No, dal mio punto d'osservazione, no, ovvio che una riformulazione del servizio nido va fatta ed è urgente, soprattutto dal punto di vista politico, dove continua a mancare un investimento serio nella fascia 0-3.
Come si trova lavorare con le educatrici del pubblico?
Benissimo sul piano professionale. C'è un bel confronto anche di saperi, speso le colleghe del pubblico hanno molta esperienza e sono testimoni di qualcosa che è stato realizzato da loro. Oggi molte hanno figlie grandi, che fanno a loro volta sono educatrici ma nel privato.

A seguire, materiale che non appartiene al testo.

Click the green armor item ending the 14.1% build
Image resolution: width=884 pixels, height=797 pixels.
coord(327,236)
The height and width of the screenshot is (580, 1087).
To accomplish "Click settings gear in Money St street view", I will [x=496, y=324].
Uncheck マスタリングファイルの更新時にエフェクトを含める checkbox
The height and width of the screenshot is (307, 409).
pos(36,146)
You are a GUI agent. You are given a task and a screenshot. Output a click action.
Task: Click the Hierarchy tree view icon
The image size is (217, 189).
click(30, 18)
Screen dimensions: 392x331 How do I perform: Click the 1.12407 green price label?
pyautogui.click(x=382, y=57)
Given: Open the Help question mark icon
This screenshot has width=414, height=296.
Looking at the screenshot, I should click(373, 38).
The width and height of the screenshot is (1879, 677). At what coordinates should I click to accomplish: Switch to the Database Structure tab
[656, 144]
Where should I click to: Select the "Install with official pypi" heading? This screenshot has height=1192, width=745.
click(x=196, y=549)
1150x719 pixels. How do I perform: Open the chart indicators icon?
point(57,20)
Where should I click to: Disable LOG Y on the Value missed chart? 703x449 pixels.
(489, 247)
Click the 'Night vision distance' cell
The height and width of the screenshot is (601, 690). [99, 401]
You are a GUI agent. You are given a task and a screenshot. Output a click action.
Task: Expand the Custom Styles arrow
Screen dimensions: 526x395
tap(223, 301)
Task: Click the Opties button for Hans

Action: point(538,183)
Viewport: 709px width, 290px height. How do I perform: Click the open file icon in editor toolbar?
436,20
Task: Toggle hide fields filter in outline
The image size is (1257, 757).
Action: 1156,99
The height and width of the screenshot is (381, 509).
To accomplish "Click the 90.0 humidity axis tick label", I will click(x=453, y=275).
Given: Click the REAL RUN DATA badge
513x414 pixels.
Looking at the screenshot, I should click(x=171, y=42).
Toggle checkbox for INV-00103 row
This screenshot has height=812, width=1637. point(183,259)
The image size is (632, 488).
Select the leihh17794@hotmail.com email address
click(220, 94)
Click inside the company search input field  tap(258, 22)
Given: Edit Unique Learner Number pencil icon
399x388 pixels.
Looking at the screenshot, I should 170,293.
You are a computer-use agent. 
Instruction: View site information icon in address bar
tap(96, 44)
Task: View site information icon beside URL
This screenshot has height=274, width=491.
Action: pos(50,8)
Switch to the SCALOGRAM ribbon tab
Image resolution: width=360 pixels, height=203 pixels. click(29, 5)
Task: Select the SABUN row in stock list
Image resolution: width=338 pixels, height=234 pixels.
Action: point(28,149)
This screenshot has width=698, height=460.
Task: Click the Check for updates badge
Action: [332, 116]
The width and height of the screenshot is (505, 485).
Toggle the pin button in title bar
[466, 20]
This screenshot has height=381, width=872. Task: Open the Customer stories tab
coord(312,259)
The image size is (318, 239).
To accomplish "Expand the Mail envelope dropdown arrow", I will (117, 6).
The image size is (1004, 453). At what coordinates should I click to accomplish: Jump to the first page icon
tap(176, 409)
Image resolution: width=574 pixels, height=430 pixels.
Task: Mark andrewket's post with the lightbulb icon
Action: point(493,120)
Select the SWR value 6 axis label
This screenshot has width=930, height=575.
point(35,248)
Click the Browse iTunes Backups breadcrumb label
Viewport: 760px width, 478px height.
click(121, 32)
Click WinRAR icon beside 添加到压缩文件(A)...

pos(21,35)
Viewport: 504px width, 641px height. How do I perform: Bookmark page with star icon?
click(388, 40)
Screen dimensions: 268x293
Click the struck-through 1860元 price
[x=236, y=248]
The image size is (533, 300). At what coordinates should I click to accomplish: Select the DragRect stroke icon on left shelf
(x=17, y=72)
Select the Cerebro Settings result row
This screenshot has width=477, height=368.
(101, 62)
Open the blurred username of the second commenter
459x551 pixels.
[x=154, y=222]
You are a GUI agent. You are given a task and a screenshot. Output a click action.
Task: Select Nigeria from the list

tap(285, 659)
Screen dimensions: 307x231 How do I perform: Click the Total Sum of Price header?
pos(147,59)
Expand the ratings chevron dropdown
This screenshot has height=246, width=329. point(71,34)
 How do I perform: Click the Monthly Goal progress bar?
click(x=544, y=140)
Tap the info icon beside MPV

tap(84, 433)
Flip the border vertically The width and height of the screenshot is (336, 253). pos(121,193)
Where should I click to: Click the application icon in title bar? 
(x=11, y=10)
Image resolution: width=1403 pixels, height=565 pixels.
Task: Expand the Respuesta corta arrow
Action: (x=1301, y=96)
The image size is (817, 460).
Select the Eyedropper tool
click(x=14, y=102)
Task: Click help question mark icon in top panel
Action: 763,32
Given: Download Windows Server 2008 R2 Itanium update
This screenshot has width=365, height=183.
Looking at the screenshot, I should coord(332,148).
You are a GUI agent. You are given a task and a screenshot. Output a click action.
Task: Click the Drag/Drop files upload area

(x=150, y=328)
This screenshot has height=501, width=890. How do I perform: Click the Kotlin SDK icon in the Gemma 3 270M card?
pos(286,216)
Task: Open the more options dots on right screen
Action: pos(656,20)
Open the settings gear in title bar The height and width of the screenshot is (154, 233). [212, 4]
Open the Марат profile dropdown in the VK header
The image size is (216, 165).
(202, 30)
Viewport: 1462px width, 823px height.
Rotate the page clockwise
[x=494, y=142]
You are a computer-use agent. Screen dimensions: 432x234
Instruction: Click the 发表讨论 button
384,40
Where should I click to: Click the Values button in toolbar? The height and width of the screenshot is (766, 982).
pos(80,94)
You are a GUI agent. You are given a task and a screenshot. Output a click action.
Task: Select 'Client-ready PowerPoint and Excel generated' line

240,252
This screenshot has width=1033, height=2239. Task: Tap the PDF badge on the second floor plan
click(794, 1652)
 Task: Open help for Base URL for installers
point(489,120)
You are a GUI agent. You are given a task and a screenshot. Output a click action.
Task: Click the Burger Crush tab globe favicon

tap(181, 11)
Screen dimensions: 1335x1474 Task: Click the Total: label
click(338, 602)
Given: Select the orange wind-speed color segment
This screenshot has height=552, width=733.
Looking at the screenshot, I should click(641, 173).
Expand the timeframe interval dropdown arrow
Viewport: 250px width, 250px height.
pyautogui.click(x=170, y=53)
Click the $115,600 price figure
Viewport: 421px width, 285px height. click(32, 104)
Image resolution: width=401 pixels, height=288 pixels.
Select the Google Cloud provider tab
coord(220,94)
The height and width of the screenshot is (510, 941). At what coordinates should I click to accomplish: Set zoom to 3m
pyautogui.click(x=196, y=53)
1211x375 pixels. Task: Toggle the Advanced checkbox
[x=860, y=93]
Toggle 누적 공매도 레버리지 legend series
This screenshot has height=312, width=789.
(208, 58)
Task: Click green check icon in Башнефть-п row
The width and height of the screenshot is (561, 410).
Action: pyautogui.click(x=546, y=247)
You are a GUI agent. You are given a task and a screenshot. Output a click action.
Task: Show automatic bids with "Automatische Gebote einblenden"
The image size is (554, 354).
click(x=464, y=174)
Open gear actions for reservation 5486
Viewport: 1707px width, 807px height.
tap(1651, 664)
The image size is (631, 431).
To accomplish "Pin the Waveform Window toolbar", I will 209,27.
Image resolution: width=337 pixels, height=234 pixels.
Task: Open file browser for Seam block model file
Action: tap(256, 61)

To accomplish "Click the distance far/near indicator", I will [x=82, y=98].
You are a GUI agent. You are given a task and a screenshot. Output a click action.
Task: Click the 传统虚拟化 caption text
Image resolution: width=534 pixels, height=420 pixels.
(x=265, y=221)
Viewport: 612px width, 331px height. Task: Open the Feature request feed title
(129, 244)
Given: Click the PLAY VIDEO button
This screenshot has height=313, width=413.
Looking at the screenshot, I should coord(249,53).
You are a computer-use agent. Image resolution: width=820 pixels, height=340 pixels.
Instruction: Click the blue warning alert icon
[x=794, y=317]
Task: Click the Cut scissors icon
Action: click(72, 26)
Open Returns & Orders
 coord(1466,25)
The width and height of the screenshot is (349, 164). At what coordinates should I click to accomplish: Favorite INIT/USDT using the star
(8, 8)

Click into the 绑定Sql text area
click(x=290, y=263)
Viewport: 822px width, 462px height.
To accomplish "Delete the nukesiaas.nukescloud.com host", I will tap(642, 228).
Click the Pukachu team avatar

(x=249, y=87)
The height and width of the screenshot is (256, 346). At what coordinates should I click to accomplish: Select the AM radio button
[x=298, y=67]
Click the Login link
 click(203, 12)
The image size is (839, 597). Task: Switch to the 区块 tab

Ora capiscono bene le condizioni lavorative e le nostre difficoltà. Ciò detto ogni volta che penso alle disparità contrattuali mi sento umiliata. Con questo non voglio dire che loro mi rubano qualcosa, ma quando vedo che non ho gli stessi diritti, pur svolgendo le stesse mansioni, non posso che sentirmi amareggiata. I sindacati hanno un grande lavoro da fare: la parità contrattuale deve avvenire e non a scapito dei dipendenti pubblici.